BEGIN RECORDED DATA

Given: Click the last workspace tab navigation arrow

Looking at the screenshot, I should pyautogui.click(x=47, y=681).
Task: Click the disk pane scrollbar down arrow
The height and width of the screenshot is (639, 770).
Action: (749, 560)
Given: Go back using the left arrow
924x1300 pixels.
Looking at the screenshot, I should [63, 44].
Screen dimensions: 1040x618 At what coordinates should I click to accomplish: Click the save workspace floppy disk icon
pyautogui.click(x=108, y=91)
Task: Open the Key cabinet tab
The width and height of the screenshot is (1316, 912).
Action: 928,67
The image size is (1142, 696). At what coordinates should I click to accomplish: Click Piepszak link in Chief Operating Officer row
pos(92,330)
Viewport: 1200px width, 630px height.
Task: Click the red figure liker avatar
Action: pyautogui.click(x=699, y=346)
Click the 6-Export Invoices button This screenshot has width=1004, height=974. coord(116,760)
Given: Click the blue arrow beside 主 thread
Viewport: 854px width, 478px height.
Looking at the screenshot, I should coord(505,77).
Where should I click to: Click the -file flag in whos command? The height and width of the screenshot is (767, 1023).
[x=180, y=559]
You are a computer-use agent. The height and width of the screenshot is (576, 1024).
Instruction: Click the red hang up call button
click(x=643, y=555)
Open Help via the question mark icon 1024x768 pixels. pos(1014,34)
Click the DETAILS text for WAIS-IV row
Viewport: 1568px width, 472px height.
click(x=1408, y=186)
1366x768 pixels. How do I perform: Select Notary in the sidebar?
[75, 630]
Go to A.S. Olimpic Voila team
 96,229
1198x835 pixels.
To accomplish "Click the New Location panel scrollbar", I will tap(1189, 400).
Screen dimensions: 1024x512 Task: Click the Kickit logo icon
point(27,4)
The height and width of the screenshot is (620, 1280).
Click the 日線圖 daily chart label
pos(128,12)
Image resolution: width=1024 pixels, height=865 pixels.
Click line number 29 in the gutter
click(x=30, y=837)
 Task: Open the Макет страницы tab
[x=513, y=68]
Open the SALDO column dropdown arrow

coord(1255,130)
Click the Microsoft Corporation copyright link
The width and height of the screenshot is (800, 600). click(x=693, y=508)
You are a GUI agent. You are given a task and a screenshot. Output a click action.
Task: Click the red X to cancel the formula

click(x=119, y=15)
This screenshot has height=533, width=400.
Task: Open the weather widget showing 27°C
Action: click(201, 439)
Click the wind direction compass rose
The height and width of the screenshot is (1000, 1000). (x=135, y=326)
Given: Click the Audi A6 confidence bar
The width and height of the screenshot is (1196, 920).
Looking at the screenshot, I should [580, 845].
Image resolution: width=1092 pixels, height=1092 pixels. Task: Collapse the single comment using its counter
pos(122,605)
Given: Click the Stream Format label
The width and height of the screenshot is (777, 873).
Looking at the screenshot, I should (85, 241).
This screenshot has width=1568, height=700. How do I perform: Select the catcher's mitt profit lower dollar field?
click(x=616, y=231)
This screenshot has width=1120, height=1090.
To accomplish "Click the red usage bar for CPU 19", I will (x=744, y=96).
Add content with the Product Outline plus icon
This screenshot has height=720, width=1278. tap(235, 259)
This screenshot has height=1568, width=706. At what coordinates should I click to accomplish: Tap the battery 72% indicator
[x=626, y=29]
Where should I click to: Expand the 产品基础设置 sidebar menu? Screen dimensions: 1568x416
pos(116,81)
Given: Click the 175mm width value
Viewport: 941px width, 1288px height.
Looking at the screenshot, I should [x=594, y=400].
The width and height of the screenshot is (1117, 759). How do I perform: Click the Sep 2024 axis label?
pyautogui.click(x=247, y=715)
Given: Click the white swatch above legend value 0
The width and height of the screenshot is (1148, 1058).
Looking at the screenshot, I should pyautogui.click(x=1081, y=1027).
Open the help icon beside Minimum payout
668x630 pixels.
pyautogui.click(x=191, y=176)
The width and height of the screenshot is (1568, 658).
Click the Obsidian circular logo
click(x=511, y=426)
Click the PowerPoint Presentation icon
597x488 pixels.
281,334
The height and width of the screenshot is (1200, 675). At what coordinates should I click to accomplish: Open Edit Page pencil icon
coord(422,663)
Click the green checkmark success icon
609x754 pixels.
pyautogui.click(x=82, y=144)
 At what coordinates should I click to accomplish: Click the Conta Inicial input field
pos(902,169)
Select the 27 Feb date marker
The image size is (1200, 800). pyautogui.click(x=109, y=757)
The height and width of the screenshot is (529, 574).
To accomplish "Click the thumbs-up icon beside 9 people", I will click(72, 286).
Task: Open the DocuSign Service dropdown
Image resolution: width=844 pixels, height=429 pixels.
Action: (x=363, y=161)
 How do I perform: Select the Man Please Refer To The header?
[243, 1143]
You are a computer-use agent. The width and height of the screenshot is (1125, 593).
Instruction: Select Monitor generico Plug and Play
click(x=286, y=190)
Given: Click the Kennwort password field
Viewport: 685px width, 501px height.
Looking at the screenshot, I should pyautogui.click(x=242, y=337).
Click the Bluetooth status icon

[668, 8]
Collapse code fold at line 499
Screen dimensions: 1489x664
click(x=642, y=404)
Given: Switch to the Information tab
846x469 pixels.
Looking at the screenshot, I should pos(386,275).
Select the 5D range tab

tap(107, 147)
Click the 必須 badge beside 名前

END RECORDED DATA

Only the lines from the beginning of the data above through the line containing "Given: Go back using the left arrow" should be repeated, exactly as they appear.

__RESPONSE AREA__
Given: Click the last workspace tab navigation arrow

Looking at the screenshot, I should pyautogui.click(x=47, y=681).
Task: Click the disk pane scrollbar down arrow
The height and width of the screenshot is (639, 770).
Action: (749, 560)
Given: Go back using the left arrow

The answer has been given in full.